• _Aim of the task_: In the entries below, find the line with "Dekoratyvinės (46, 1716)" and the line with "[Instagramas]". Print those two and everything between them exactly, and nothing else.

Start of Dataset records

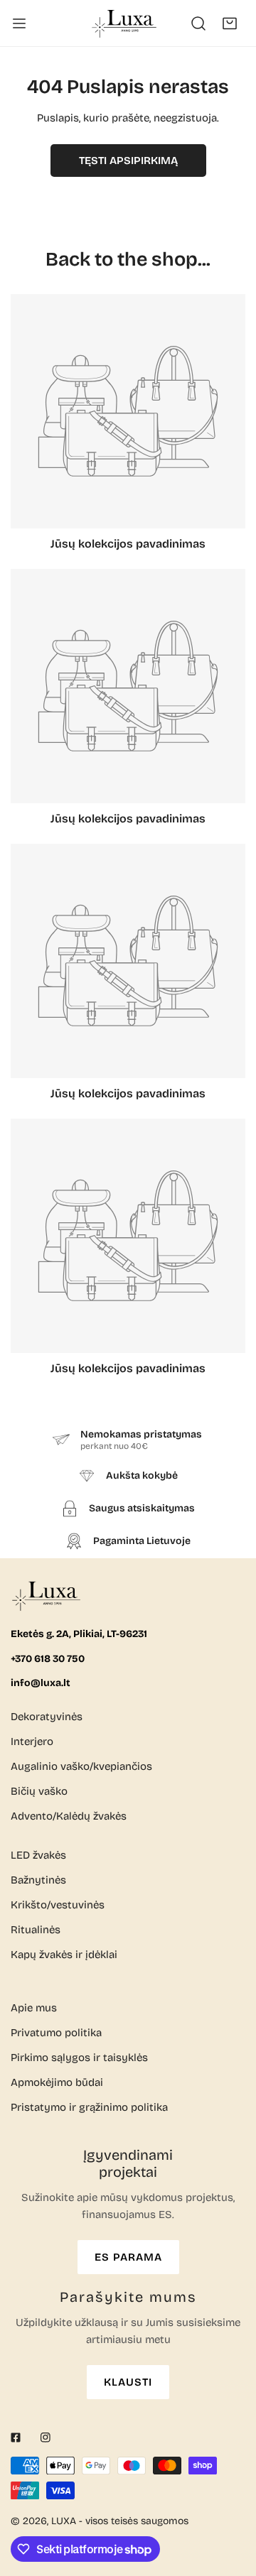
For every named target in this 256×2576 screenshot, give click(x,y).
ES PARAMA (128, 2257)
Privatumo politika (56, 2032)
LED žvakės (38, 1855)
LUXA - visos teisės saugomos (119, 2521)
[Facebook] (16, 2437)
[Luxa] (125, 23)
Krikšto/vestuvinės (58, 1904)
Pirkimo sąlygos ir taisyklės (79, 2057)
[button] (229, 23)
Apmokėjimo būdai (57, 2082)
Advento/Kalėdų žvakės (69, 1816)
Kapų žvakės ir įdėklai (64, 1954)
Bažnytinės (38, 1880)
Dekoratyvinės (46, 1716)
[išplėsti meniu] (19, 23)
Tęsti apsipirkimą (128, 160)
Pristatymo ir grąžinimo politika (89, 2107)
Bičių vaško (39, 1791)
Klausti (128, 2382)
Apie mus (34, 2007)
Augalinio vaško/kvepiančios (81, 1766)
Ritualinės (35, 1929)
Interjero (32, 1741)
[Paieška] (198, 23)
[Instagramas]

End of Dataset records
Start of Dataset records

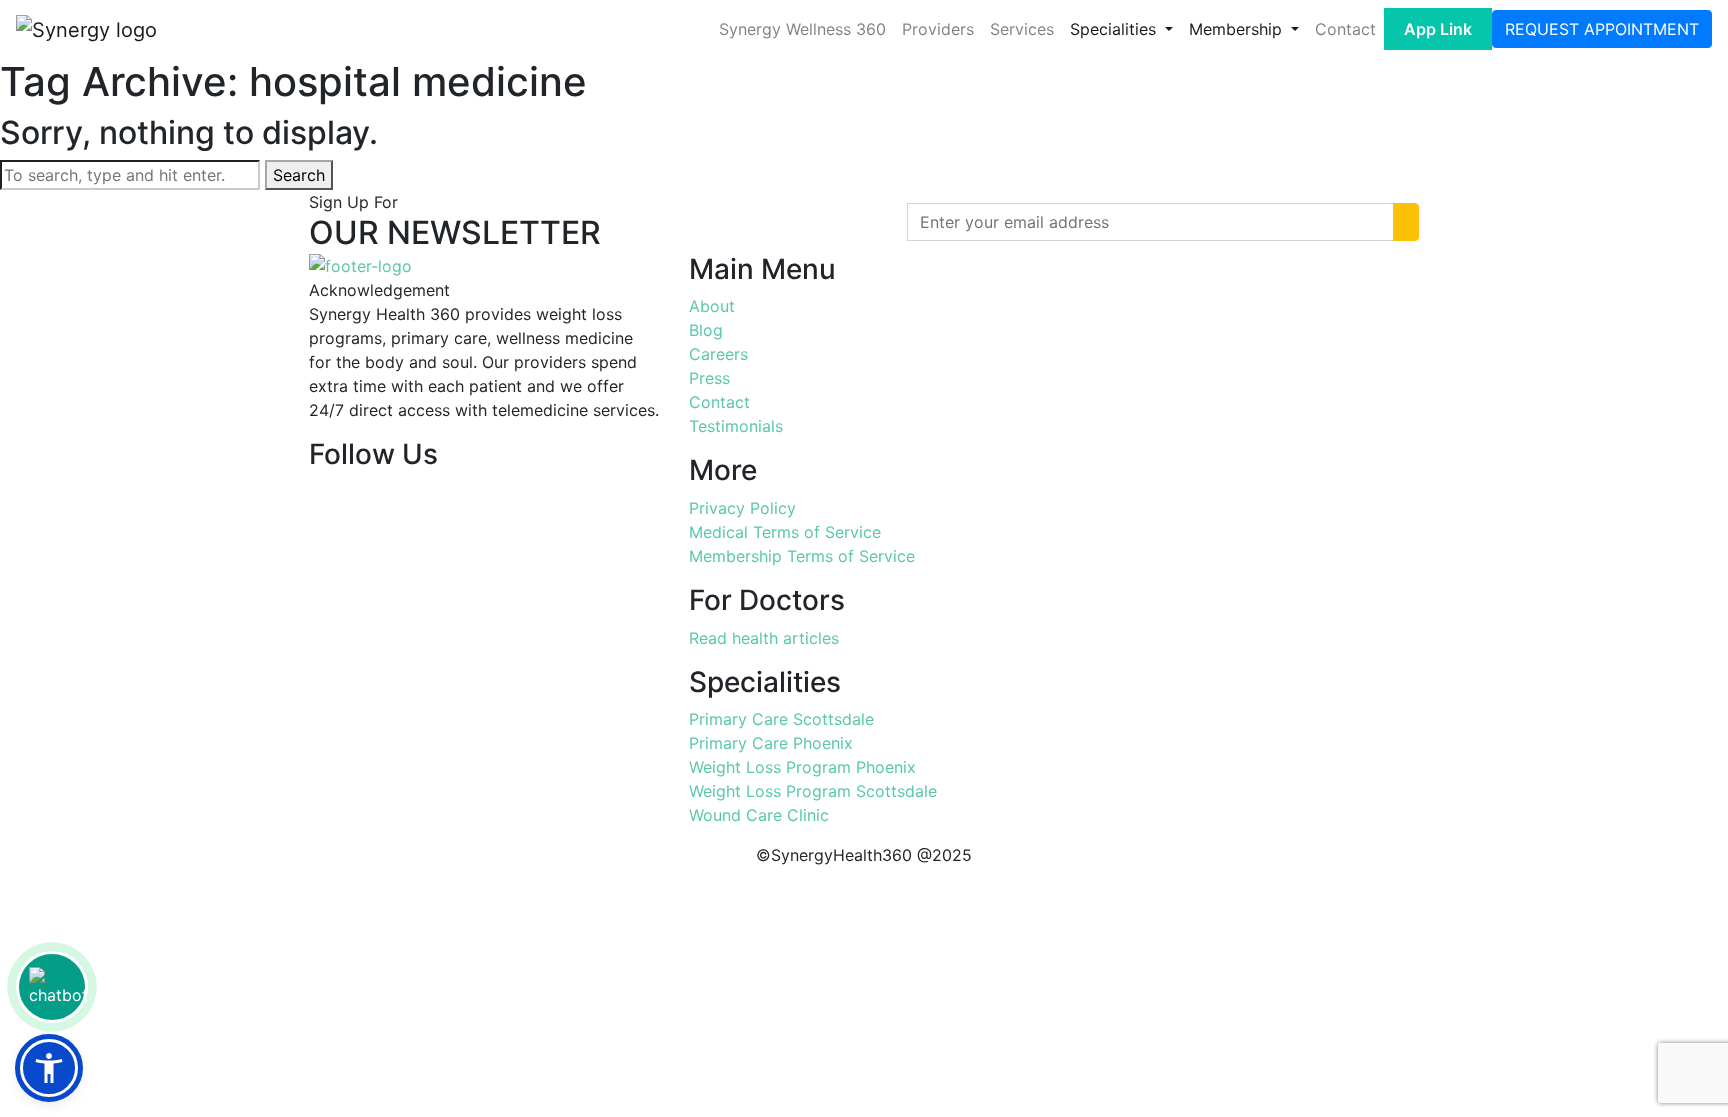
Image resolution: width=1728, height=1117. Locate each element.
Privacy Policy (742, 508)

End of Dataset records

• _Response to the task_:
Dekoratyvinės (46, 1716)
[išplėsti meniu] (19, 23)
Tęsti apsipirkimą (128, 160)
Pristatymo ir grąžinimo politika (89, 2107)
Bičių vaško (39, 1791)
Klausti (128, 2382)
Apie mus (34, 2007)
Augalinio vaško/kvepiančios (81, 1766)
Ritualinės (35, 1929)
Interjero (32, 1741)
[Paieška] (198, 23)
[Instagramas]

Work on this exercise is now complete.